I’m introducing a new (hopefully recurring) feature on the blog: the Journal Club express. Lengthy discussions of papers are quite time-consuming to write, so instead I’ll periodically highlight a few recent papers I’ve read that I think could be interesting to regular readers.
There’s a new Neuron paper from John Maunsell’s lab that shows an intriguing link between attentional modulation and tuned normalization. They recorded in MT while the subject did a direction change-detection task. By manipulating the locus of attention and the contrast and direction of targets both within and outside the receptive field, they found a strong link between attentional modulation and the strength of normalization within these receptive fields, consistent with earlier findings. Furthermore, they show that the strength of attentional modulation is best predicted by the extent of tuned normalization within the receptive fields.
In their framework, tuned normalization differs from regular normalization in that the strength of normalization is different for stimuli going in the null or preferred directions. The results are quite convincing, but I don’t really like how they constantly reference Rust et al. 2006. The specific form of tuned normalization used in Rust et al. 2006 differs from that in the new Maunsell paper in that it is 1) completely equivalent to a static compressive nonlinearity and 2) affects V1 afferents and not MT cells themselves. I understand that there’s a link but it seems to me it’s less strong than they make it out to be.

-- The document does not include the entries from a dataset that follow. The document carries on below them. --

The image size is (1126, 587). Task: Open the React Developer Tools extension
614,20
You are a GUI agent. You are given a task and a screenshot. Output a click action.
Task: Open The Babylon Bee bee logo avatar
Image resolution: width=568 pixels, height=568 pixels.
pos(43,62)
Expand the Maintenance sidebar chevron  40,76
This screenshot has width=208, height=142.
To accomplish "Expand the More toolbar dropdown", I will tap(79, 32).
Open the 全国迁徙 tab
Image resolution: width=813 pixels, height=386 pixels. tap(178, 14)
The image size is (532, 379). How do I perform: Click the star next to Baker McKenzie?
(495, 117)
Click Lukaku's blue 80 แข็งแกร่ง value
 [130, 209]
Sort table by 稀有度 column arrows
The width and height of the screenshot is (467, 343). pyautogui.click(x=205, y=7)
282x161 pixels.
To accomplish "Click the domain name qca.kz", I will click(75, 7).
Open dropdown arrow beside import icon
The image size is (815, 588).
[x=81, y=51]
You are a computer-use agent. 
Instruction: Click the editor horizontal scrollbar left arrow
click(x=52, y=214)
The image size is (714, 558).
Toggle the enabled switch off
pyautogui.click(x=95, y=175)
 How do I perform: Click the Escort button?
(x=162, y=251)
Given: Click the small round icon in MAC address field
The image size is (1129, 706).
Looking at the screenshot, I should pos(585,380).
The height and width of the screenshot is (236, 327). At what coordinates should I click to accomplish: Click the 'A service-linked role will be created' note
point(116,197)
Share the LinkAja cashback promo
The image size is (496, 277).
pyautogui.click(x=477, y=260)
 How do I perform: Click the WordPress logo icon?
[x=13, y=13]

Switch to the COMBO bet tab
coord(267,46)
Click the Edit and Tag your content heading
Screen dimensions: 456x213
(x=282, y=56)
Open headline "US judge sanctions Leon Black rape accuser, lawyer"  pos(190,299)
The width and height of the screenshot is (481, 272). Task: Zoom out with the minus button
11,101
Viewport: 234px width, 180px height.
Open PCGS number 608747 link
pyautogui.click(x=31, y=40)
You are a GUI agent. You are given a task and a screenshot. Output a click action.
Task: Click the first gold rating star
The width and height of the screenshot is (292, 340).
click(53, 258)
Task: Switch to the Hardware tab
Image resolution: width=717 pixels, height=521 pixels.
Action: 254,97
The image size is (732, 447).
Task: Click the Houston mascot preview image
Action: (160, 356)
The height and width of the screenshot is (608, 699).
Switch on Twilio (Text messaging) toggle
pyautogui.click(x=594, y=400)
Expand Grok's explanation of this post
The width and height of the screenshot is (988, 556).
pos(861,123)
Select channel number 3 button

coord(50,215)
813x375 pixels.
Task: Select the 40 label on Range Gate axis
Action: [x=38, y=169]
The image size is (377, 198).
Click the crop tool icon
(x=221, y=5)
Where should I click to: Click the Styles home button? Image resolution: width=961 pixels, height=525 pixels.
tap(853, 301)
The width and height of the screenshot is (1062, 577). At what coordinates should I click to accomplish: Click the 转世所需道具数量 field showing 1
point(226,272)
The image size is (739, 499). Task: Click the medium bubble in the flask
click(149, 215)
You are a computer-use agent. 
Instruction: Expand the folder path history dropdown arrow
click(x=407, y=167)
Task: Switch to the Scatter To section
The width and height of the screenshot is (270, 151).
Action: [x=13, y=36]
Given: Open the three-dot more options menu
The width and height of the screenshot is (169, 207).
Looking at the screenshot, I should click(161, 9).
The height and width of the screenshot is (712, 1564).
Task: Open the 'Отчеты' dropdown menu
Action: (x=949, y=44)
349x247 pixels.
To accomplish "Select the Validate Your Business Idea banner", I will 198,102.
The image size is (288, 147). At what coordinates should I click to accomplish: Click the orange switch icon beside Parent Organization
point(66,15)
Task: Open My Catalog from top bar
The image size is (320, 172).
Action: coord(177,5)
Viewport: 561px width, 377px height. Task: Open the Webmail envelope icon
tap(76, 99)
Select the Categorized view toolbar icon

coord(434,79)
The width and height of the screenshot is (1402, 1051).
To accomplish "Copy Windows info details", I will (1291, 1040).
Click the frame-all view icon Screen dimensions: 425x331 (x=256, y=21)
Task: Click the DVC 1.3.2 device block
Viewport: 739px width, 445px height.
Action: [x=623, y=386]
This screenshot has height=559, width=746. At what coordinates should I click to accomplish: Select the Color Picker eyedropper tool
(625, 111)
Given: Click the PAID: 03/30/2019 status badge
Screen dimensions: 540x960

Also in the stack of papers about to fall off my desk, the latest perspective on hierarchical object processing in Neuron by Jim DiCarlo, Davide Zoccolan and Nicole Rust. It can be viewed as a follow-up on DiCarlo and Cox (2007). The 2007 paper I think was kind of mind blowing, introducing the concept of invariance as a means of untangling high-dimensional object manifolds. Reading the original paper, I thought we had a new blueprint for studying high-level visual cortex. To me, the original paper screamed: to study object recognition, you must study both object manifolds in a theoretical way and response isosurfaces in high-level visual cortex. I wish that somebody would do the same sort of closed-loop measurements of isosurfaces in V4 and IT that Bölinger and Gollisch have recently done in the retina.
Somehow this aspect of research hasn’t panned out in the expected way. There’s some discussion of the latest results from Nicole’s stint at DiCarlo’s lab on the increase of tolerance and selectivity between V4 and IT in the new paper, some links between their perspective and slow feature analysis, and a more concrete instantiation of the model in terms of anatomy. I’m dumbfounded by their claim that looking at single neurons is (depending on how you interpret it) uninteresting or foolish.
Finally, there’s an awesome paper in Nature Neuroscience by Weber, Machens and Borst about optic flow selectivity in flies. This a very nice application of Generalized Linear Models in understanding both functional connectivity and stimulus selectivity in a population of 2 (!) neurons. There’s some great ideas here on how to use GLMs as part of an information theoretic analysis.